Deleting stale silos that are marked active but the pod has already been removed

Question

Deleting stale silos that are marked active but the pod has already been removed

Opened this issue 4 years ago · 6 comments

After a pod exits prematurely it will create a silo entry with the status "Active". When this pod restarts it scans all silos from etcd and attempts to connect with its predecessor. I've noticed this behaviour several times when running in production on orleans 3 in a single silo cluster.

Answer 1 · 2021-01-17T05:23:23.000Z

The Orleans.Hosting.Kubernetes package does this: https://dotnet.github.io/orleans/docs/deployment/kubernetes.html
It's still in "beta", but if you can try it and provide feedback, that will be helpful

Answer 2 · 2021-01-17T09:10:49.000Z

Thanks!
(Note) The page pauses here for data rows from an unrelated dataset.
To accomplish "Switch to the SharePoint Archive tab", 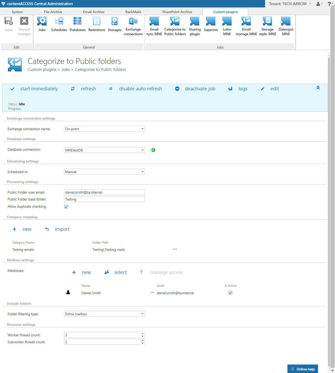I will tap(177, 12).
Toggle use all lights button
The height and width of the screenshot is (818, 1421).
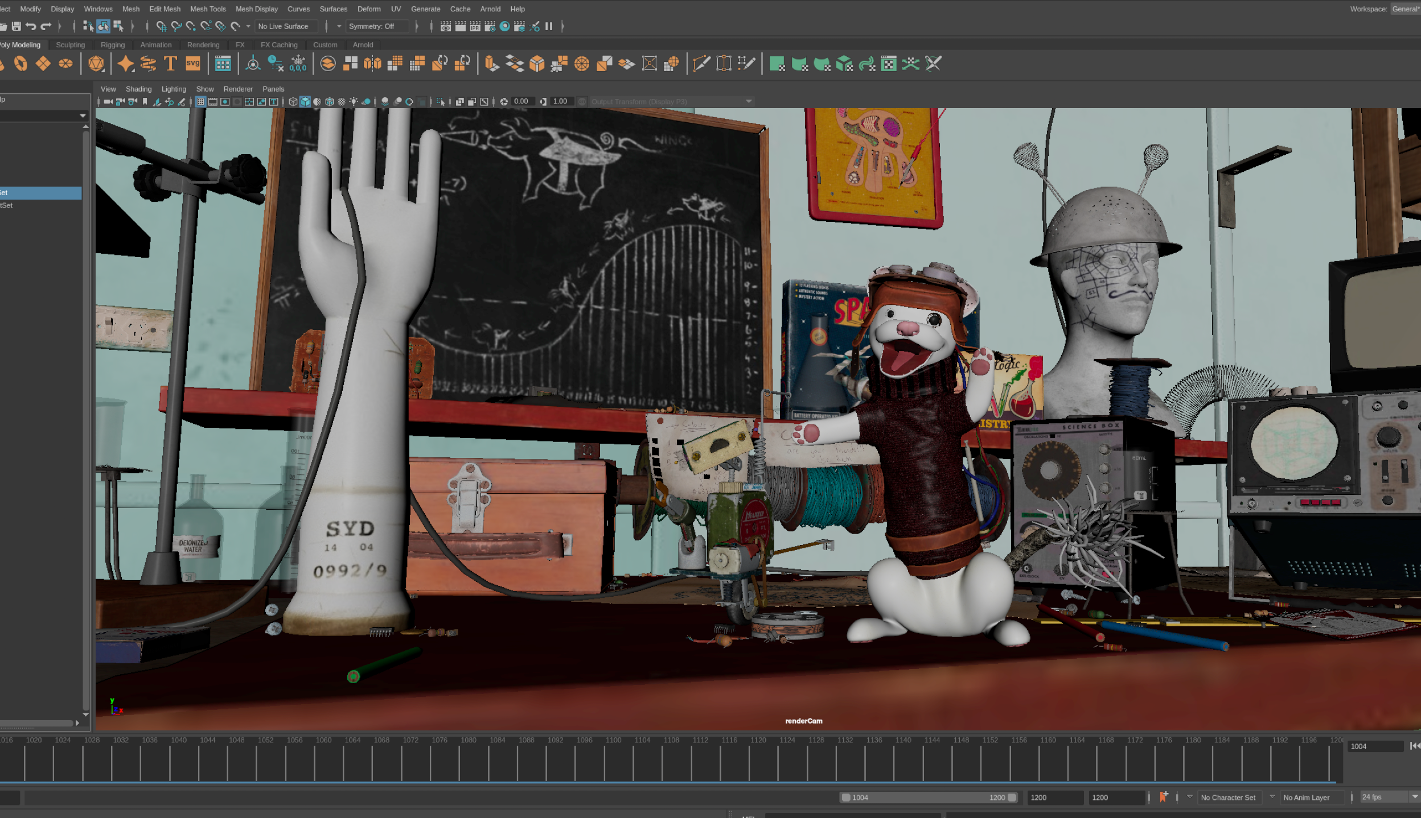tap(354, 102)
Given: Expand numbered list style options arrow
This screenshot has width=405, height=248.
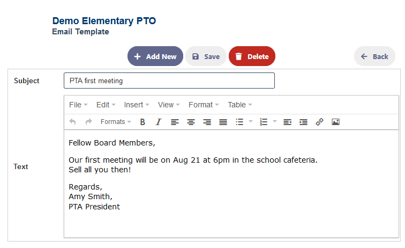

I will try it out in the next few days 😄

Answer 3 · 2021-01-26T10:07:26.000Z

@ReubenBond the package you directed @TFarla to doesn't do clustering. Could you please tell me what is the benefit of using it at all?

Answer 4 · 2021-01-26T10:17:44.000Z

Or should it be used in tandem?

Answer 5 · 2021-01-26T13:05:33.000Z

@turowicz the hosting package does a few things:

Configure silos based on the pod's environment (IP, name, ClusterId/ServiceId)
Monitor Kubernetes for changes in active pods, so that deleted pods can be removed immediately, without the need for health probes. This doesn't remove the need for health probes altogether, but provides a short-cut in case an administrative action was taken.
Kill pods in Kubernetes when they are declared dead by the cluster

It doesn't replace the need for a clustering provider. The sample here shows how to use it, and uses Redis for clustering (but something else could be used, of course) https://github.com/ReubenBond/hanbaobao-web

Answer 6 · 2021-01-26T13:22:37.000Z

@ReubenBond thanks! I'm testing Orleans.Clustering.Kubernetes with Orleans.Hosting.Kubernetes now. It seems like this combo will work well.